Feelings of longing and yearning are aligned with craving something. If you have a strong craving for chocolate for instance, and you have none around your house, you feel a deep need for it inside, do you not? It's practically all you can think about, until you run out to the store and buy yourself some chocolate to ease and satisfy this craving~ isn't that true?
Well, it's the same with love. Painful sensations of longing in relationship to another, means they're not available to us emotionally (and sometimes physically). We're seeking comfort and nourishment from that attachment, but it's either out of our reach, or it's withheld or denied to us. This LACK sets us up for sensations that are akin to a powerful craving.
Many of us grew up associating these painful cravings with our love for Mother. We didn't have to LEARN to love her after we were born, we'd already bonded to her during our fetal development period in her womb.
When we didn't experience getting our adoration RETURNED to us once we were outside of her body, it set us up for a deep and unsatisfied hunger or craving for her love in equal measure to what we felt for Her.
Because this was painful to us as newborns, we sensed that because we couldn't feel our love being reciprocated, it meant that WE were flawed, not good enough, not touchable or lovable, and defective. This is the heart of core shame (the video I posted awhile back, on YouTube).
When our earliest bonding experiences (after birth) are filled with hungry craving, we grow to accept that the act of loving produces pain. Painful yearning for love, becomes our (distorted) perception of the emotion itself. The upshot is, if someone we meet doesn't invoke these same painful cravings in us, we can't possibly interpret that attachment as being "true love."

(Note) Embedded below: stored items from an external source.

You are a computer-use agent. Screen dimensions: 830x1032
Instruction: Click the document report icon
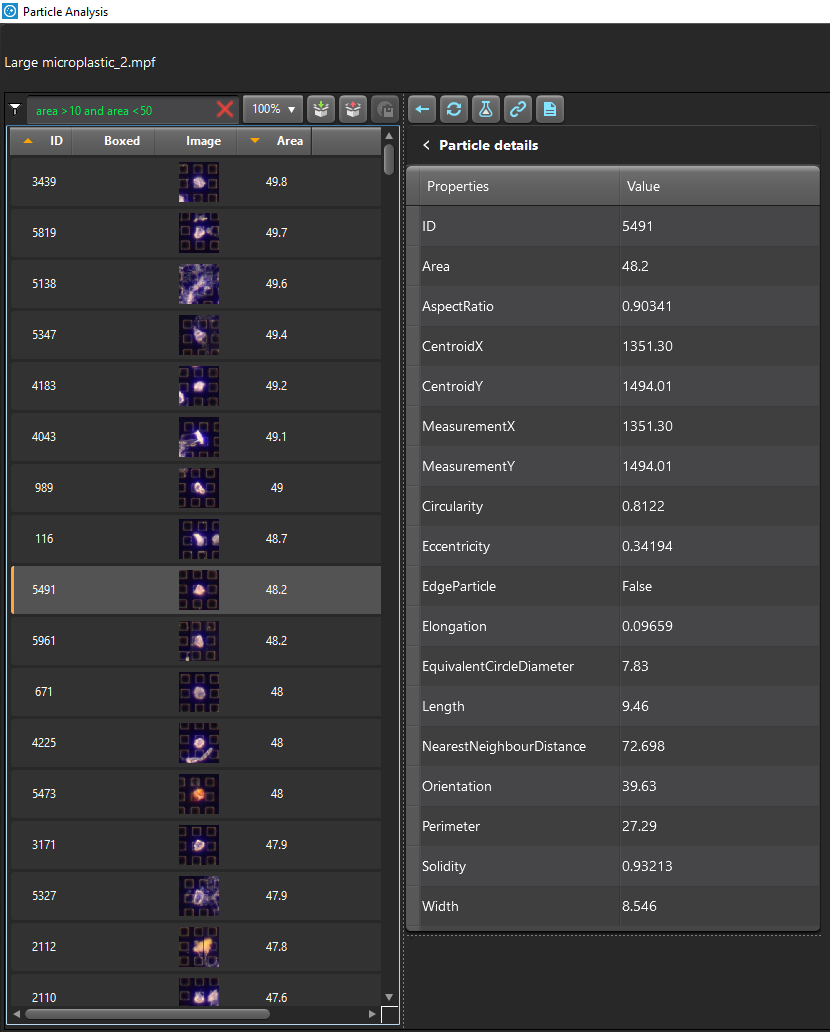tap(549, 109)
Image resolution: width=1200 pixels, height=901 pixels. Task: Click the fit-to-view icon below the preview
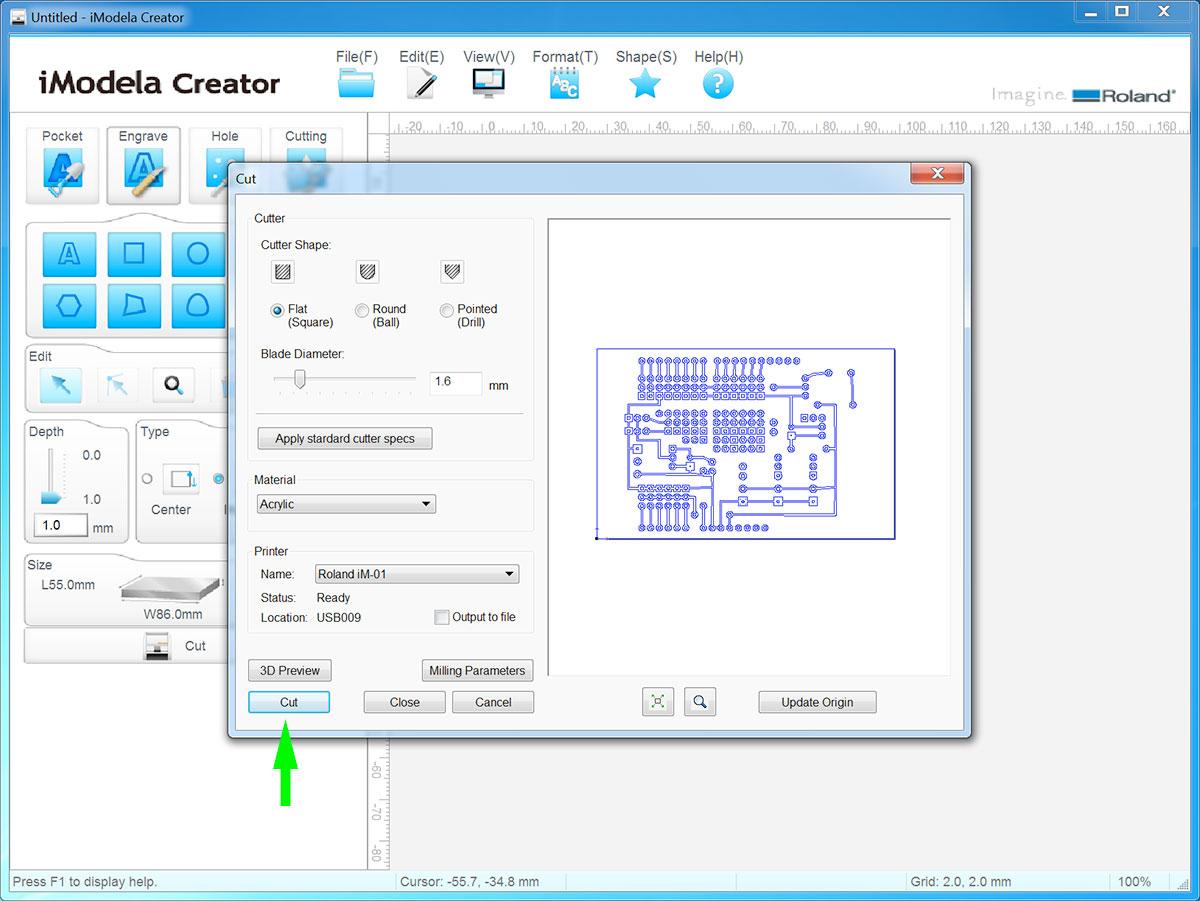pos(657,702)
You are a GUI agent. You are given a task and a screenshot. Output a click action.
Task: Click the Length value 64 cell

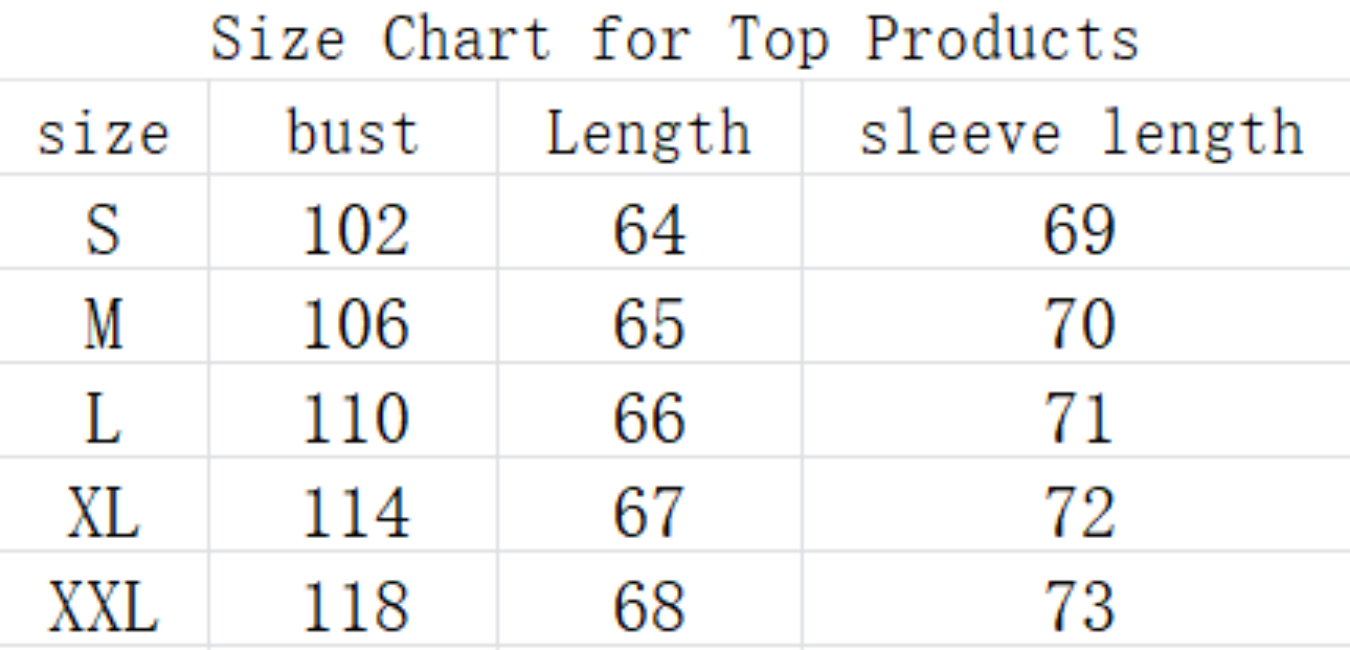point(650,229)
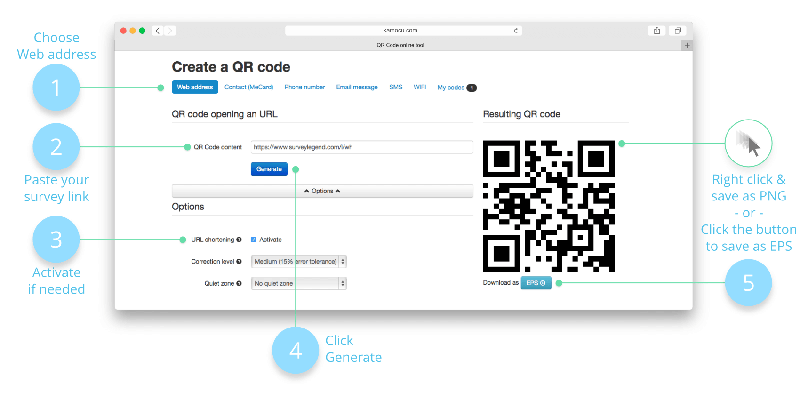800x400 pixels.
Task: Click help icon beside Quiet zone
Action: (240, 283)
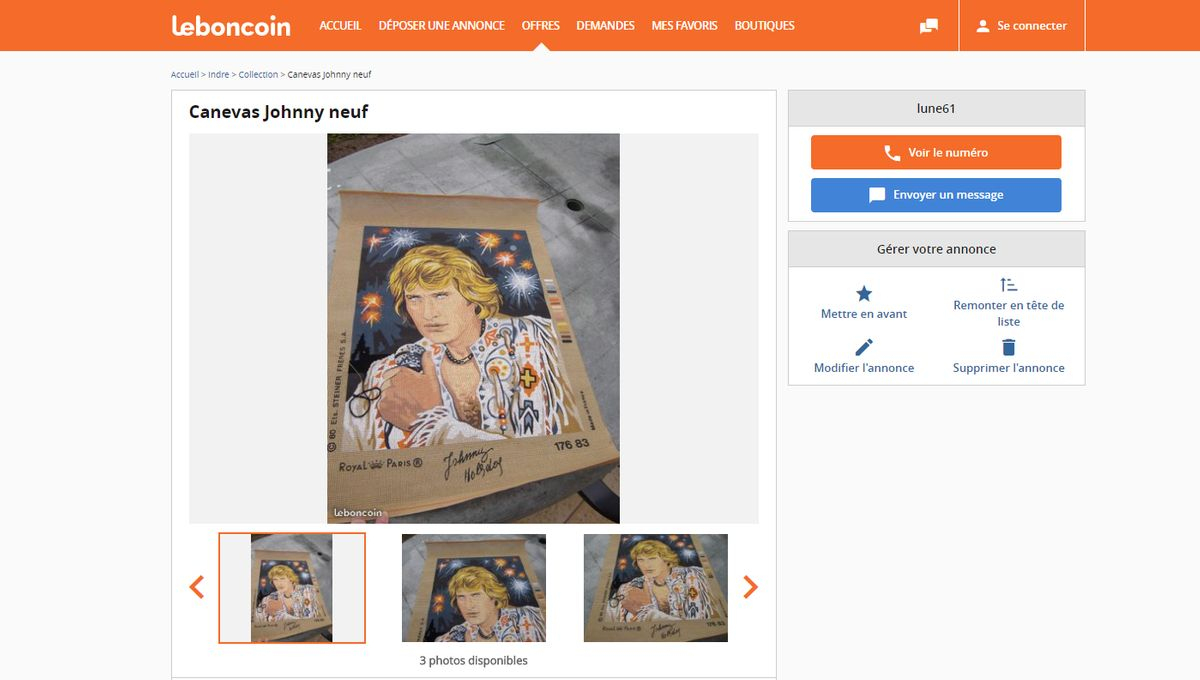The height and width of the screenshot is (680, 1200).
Task: Go to the ACCUEIL menu item
Action: pos(340,26)
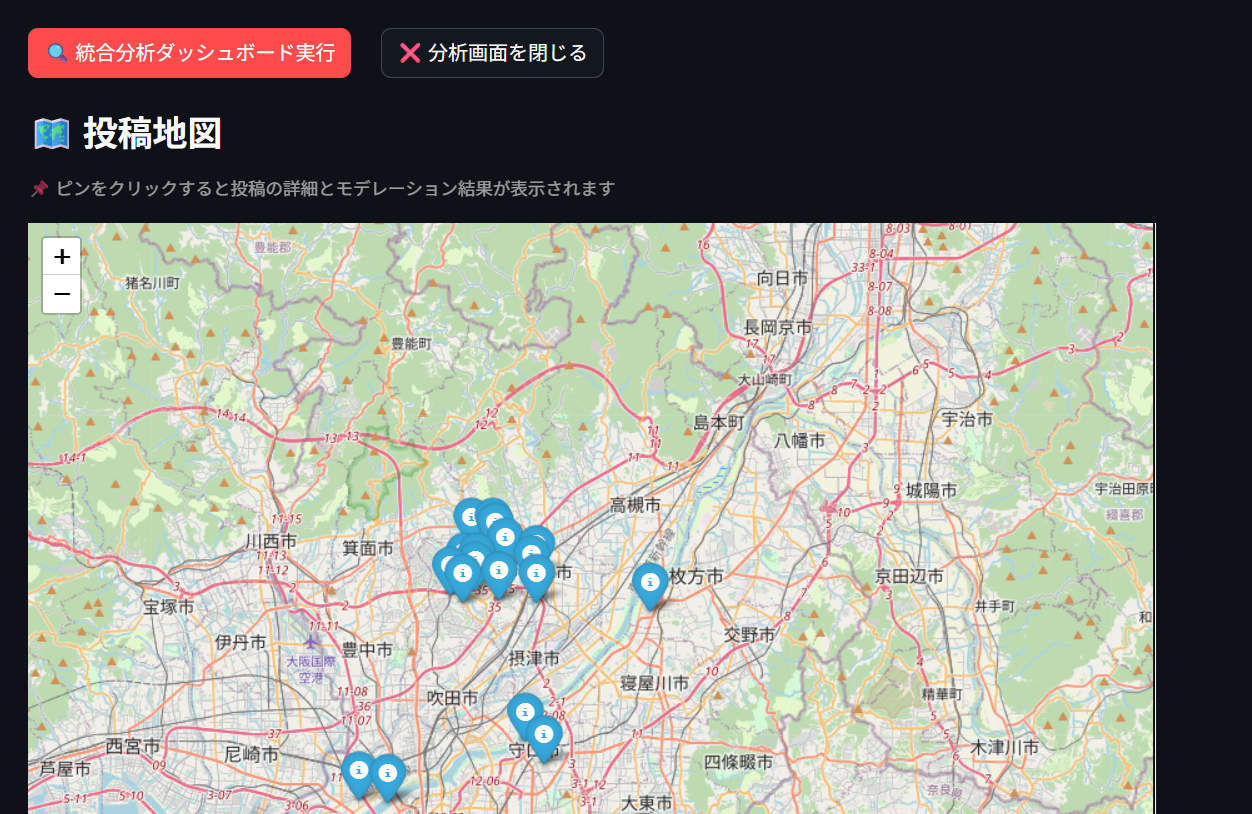This screenshot has width=1252, height=814.
Task: Select the upper pin of the 守口市 pair
Action: point(524,712)
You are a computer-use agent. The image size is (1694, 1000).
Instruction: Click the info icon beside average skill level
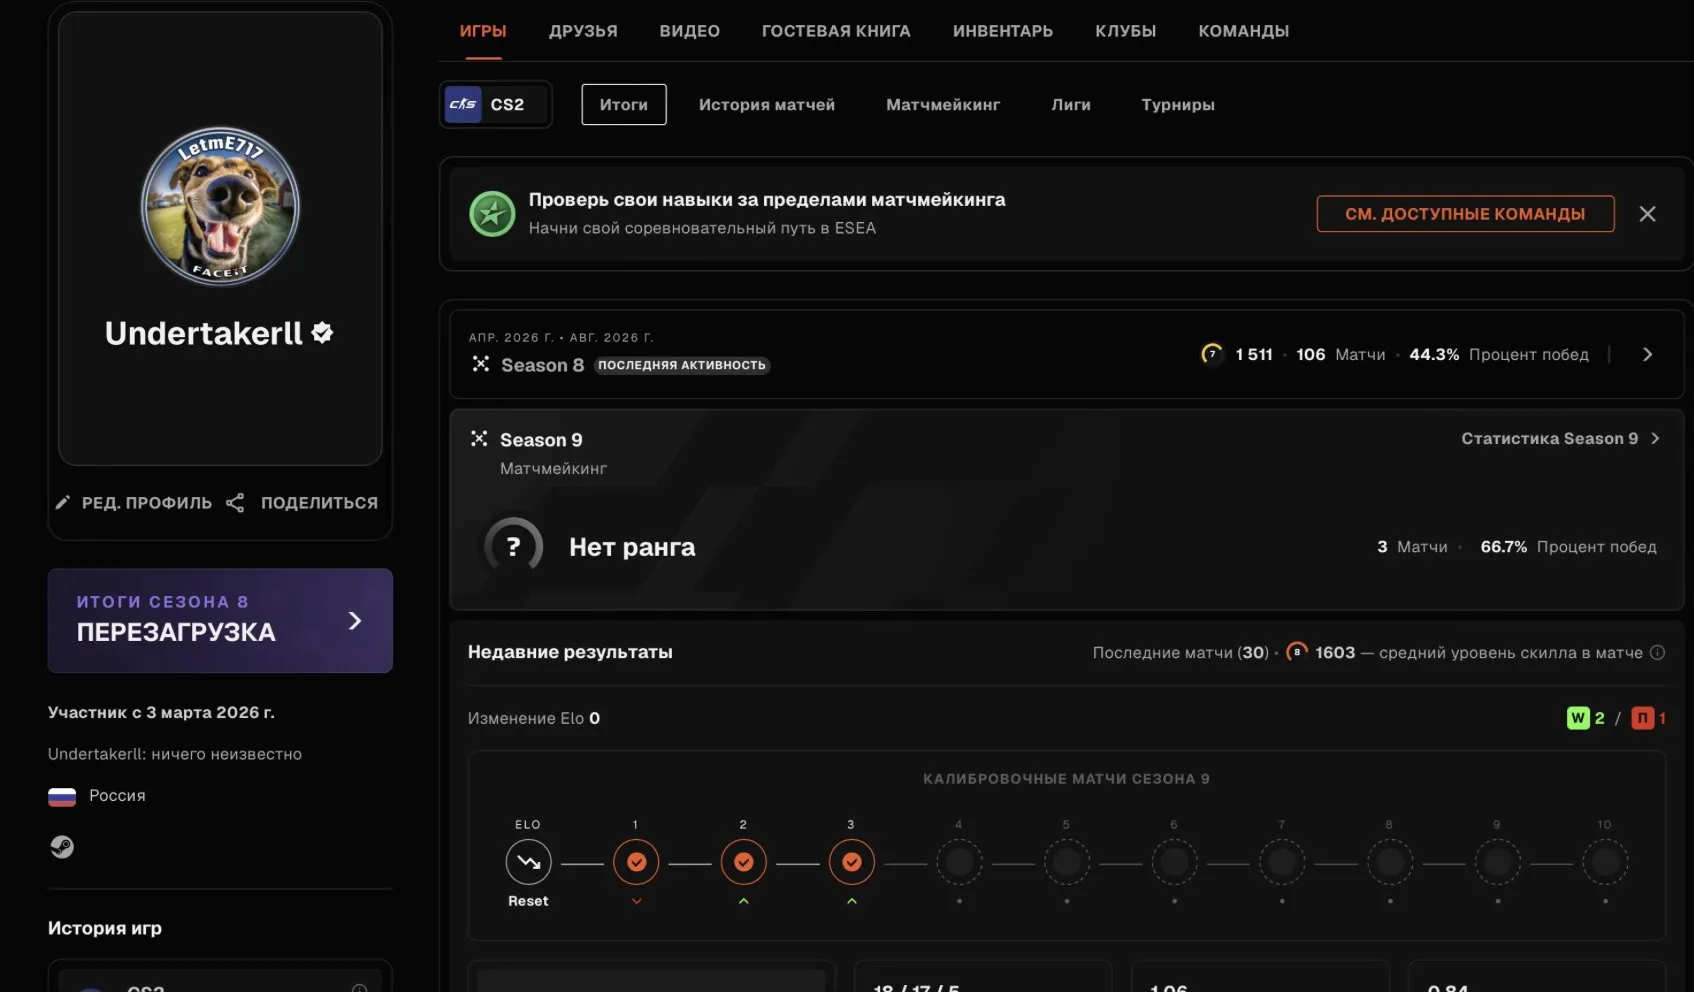click(x=1657, y=652)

This is the Borderline's crucible. It also holds true for the Codependent Narcissist, for they are core damaged in precisely the same way, due to inadequate emotional supplies from Mother during the earliest stages of their life. Both Codependency and Borderline Personality result from post-natal deficits with Mother, which in my view, makes them personality disorders whose symptoms merely manifest differently.
The Codependent compensates for his/her sense of defectiveness or inadequacy by 'buying' people's approval, affection, love, respect, etc. with over-giving gestures. He/she equates being "needed" with being "loved." The Borderline compensates for his/her sense of lack or sense of unlovability by honing their emotional and sexual seduction skills, as being desired or "wanted" equates with being "loved."
Each of these personality types lacks the ability to feel intrinsically lovable simply for BEING. Each is addicted to performing, in order to try and get what they've painfully craved since infancy~ which is acceptance, approval, adoration and affection from their maternal object.
For these people, there's hard-wiring on a cellular level in the body, that accepts and understands that love equals pain, and vice-versa. This has nothing whatsoever to do with Father. We derive our sense of Self from our maternal object, in the earliest stages of our life. The sense of inadequacy and core shame inside us that drives all acting-out behaviors and addictions, is deeply rooted in us by Mother’s inability to give us the love and attention we needed, from infancy onward.